§ **Assigned task**:
Only lines containing the word "will" are needed; pull them out of the material.

§ **Data for analysis**:
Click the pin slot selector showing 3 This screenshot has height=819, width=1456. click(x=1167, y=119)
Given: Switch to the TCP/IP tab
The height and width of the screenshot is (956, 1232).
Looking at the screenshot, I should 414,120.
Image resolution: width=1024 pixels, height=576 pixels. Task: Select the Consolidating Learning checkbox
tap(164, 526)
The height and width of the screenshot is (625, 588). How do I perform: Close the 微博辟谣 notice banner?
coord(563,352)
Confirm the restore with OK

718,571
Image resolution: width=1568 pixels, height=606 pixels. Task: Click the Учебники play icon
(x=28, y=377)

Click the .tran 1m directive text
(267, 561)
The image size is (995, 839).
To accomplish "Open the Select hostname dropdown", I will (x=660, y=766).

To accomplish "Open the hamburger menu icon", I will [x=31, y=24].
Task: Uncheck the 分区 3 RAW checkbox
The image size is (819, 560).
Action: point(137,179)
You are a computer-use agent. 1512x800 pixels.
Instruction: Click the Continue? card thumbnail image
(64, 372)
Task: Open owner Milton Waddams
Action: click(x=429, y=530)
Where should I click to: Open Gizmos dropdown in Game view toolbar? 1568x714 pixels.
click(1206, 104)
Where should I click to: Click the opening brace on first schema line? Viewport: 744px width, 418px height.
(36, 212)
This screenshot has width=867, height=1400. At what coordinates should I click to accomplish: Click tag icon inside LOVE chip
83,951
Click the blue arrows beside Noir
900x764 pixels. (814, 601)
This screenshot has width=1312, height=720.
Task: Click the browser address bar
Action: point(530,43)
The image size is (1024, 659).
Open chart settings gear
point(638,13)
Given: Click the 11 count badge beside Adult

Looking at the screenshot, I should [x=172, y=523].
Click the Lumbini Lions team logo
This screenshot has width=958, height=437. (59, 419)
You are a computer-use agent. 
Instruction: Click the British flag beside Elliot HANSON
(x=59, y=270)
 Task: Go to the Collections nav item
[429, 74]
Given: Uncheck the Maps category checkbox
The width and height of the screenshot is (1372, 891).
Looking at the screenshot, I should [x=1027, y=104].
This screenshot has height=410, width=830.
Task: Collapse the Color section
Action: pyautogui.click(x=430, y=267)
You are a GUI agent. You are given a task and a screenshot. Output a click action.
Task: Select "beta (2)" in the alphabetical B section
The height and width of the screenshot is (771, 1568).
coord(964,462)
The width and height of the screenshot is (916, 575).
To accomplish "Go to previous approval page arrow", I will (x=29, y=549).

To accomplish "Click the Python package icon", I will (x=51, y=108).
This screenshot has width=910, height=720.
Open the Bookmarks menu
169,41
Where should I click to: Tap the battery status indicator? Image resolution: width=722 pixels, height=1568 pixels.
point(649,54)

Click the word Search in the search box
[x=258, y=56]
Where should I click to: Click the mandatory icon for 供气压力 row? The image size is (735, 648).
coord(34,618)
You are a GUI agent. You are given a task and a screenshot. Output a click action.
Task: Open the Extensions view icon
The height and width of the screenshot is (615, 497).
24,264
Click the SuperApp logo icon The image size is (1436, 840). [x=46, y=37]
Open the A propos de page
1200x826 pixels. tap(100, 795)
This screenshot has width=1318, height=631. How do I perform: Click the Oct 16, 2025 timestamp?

§ **Worked solution**:
To accomplish "Open the Select hostname dropdown", I will (x=660, y=766).
To accomplish "Open the hamburger menu icon", I will [x=31, y=24].
To accomplish "Go to previous approval page arrow", I will (x=29, y=549).
To accomplish "Click the Python package icon", I will (x=51, y=108).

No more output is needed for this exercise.